• _元の文章_
+ + + + + + +
ただめちゃくちゃ安定して面白かったです。
フォーマットやキャラクターに合ったストーリーを重視される中、
ひたすら“発想の強さ”だけで勝負するこのスタイルは、刺さった人は多いのではないでしょうか。
あと、「知識が無いと笑えない」という議題で色々意見があがってきるようですが、
語感のインパクトで笑いを取っているコンビなので、知識量はそんなに関係はないかなと思います。
「詳しく知ってるわけではないけど、ギリギリ単語くらいは聞いたことがある」レベルの用語をひたすら駆使して、
お客さんが共感できるギリギリのラインを的確に突いていた印象。
例えばジャイロボールについて詳しく知らないお客さんも多かったと思うのですが、単語自体は聞いたことがある、という人は多かったと思います。
何より使っていたワード全てが強かったため、詳しく知らなかったとしてもワードの強さで思わず笑ってしまうというのが強み。
明確なフォーマットに依存していないために、飽きられにくいという大きなポイントがあると思います。
したがって次回かなり有力だと見ています。
仕上がりによっては優勝候補に入るレベル。
オズワルド
個人的な点数:93点
隙がない。
この一言に尽きると思います。
オズワルドのネタを見た多くの方に、この意見には共感してもらえるはず。
本当に徹底して詰めてきたのだなぁと。
ネタ終わり後の「トムとジェリー」も完全に用意した武器で、
ネタや平場を完璧に隙なくやり切ろうとした姿勢が物凄く見えます。
そういう意味でも“優勝候補”という呼び声は妥当だと言えます。
そしてボケの畠中さんが抜群に上手いですね。サイコなネタでしたが、本当にそう思ってるキャラにしか見えない。
汎用的なボケも足して足して、完璧な仕上がりになっていました。
ただ会場をオズワルドの空気にするところまではいってなかったかな、と。
直近で言えば2019年のミルクボーイや2020年のおいでやすこが辺りの、初見の大爆発と比べると
3回目の進出となるオズワルドは既に観客に知られている分、ネタ終わり後はちょっと様子見された感じもあります。
ロングコートダディ
個人的な点数:95点
めちゃくちゃ面白かったです。
単発のボケもさることながら、展開で面白がらせるタイプの中ではダントツに良かったコンビ。
「2本目が見たい」と一番思わせたコンビではないでしょうか。
序盤少しセリフ間に不自然な間が空いていたこともありましたが、
客ウケが乗ってからは完全にストーリーに入り切りましたね。
真空ジェシカとはまた違った、センスの塊だと思います。
このコンビも来年かなり有力。
松本さんや巨人師匠がおっしゃる「センターマイク」の指摘もわかる。
特にステージを広く動き回っていた都合上、より“劇”として見られやすいという側面はあったかと思います。
+ + + + + + +
• _抜き出した一覧_

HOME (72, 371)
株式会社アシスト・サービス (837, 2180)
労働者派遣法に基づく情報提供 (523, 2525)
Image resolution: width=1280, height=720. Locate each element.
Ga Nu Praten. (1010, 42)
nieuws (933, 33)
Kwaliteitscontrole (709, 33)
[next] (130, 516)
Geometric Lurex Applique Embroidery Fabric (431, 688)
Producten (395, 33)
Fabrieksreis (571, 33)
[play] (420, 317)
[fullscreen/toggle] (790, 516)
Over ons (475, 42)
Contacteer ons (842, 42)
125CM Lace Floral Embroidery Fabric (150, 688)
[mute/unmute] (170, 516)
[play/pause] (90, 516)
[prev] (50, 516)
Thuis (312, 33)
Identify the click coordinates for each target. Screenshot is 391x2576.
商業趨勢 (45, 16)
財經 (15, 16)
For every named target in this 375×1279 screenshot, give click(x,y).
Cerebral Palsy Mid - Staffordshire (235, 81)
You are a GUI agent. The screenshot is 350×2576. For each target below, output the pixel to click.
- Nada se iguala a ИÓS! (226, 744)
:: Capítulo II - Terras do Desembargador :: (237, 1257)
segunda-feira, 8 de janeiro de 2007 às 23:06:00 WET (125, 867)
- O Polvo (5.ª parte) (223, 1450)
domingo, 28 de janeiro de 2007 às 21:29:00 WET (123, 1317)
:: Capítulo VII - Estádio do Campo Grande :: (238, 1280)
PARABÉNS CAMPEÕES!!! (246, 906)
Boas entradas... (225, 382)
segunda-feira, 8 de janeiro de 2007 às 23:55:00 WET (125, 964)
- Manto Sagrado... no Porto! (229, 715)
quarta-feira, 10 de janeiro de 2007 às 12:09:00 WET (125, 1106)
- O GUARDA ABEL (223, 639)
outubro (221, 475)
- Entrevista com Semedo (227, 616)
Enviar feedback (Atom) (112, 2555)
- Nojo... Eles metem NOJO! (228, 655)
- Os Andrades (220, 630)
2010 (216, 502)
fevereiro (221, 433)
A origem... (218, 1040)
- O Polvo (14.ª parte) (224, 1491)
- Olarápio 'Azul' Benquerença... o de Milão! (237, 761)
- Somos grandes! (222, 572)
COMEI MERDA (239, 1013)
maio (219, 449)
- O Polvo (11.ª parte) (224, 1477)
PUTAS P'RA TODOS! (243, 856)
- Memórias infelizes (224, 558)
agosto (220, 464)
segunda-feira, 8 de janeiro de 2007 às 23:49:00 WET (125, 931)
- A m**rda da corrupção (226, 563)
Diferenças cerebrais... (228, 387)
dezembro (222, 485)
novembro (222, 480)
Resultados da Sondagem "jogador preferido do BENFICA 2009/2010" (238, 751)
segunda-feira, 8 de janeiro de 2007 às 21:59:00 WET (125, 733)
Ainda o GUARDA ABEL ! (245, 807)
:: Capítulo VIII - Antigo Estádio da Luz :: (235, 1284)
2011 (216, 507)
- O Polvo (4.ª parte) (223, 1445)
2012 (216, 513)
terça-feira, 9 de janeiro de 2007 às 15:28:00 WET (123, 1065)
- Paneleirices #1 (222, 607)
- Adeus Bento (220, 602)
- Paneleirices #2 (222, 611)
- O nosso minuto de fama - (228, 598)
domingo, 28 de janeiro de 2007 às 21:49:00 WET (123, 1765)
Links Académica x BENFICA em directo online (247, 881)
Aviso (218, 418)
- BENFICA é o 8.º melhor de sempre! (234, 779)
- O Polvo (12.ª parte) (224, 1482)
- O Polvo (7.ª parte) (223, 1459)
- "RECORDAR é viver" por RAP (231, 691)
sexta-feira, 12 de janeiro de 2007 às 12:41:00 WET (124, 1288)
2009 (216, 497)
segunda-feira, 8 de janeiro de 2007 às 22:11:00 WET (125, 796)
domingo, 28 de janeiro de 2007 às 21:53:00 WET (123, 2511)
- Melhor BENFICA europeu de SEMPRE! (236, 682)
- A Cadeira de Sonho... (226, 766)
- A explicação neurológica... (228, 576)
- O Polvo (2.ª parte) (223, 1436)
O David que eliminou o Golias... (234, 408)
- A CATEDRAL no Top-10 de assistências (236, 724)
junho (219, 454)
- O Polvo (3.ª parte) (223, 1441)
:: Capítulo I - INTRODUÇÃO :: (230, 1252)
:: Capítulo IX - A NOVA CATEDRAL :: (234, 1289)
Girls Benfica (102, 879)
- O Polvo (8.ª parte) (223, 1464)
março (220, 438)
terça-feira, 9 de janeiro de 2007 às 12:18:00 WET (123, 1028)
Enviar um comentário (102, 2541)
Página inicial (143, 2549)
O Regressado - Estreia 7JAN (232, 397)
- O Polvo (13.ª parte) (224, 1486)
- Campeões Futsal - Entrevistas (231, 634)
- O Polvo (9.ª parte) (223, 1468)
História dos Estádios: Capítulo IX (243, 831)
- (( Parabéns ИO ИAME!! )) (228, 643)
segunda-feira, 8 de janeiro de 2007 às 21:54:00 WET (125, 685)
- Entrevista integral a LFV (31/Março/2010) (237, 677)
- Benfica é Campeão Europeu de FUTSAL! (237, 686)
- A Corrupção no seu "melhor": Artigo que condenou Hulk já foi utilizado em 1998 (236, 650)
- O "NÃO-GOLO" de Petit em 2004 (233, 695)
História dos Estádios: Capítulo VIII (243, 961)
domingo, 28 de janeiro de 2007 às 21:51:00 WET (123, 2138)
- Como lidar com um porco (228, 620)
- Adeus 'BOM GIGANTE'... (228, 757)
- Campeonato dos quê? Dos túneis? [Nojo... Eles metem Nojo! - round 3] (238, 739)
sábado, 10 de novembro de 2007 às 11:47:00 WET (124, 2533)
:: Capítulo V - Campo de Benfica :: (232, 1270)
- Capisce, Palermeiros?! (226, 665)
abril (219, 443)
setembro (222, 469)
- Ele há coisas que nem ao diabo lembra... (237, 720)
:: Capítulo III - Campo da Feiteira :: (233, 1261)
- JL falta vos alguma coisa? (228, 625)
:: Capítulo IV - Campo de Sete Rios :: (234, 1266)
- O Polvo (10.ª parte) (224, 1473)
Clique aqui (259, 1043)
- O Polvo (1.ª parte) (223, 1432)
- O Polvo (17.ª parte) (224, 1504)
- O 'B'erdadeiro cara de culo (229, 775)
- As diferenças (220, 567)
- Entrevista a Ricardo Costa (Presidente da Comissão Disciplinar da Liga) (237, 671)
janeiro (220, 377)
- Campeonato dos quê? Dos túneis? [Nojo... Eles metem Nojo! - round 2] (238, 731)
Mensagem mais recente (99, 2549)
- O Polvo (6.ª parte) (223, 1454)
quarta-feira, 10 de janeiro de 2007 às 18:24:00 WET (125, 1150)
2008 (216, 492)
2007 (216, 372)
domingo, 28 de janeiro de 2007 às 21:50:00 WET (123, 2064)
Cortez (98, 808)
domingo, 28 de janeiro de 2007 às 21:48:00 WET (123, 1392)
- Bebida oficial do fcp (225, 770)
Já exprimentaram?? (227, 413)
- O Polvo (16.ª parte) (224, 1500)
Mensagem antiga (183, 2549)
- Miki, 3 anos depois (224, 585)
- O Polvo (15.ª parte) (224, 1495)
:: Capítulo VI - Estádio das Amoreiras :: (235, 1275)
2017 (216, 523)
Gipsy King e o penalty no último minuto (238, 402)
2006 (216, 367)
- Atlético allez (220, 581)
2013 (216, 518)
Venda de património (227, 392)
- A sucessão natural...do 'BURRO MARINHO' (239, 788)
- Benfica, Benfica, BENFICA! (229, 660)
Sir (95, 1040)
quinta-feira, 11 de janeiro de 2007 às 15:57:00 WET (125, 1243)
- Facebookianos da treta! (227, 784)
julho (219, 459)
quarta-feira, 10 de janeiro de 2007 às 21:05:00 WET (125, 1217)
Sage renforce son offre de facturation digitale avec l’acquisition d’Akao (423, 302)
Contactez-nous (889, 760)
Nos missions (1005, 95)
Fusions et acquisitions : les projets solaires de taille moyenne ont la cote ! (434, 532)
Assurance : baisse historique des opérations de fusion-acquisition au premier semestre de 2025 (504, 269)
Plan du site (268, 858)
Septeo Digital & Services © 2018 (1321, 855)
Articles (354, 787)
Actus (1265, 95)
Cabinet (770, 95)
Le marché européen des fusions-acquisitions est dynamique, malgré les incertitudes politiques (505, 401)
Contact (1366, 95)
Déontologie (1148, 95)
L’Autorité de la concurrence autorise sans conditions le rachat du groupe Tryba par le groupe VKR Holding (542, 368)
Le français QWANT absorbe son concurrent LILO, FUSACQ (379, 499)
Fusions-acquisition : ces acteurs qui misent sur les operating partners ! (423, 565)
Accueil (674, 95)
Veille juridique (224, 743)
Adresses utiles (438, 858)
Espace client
+ + + + + + +
• _やること_
**A)** 元の文章を読んで、次の問いに答えてください。
(i) オズワルドにつけられた個人的な点数は何点ですか。
(ii) オズワルドがネタ終わり後に用意していた武器は何ですか。
(iii) ロングコートダディにつけられた個人的な点数は何点ですか。
**B)** 元の文章の「何より使っていたワード全てが」から下の「この一言に尽きると思います。」までを全部、一字も変えずに書き出してください。

• _答え_
**A)**
(i) 93点
(ii) 「トムとジェリー」
(iii) 95点

**B)**
何より使っていたワード全てが強かったため、詳しく知らなかったとしてもワードの強さで思わず笑ってしまうというのが強み。
明確なフォーマットに依存していないために、飽きられにくいという大きなポイントがあると思います。
したがって次回かなり有力だと見ています。
仕上がりによっては優勝候補に入るレベル。
オズワルド
個人的な点数:93点
隙がない。
この一言に尽きると思います。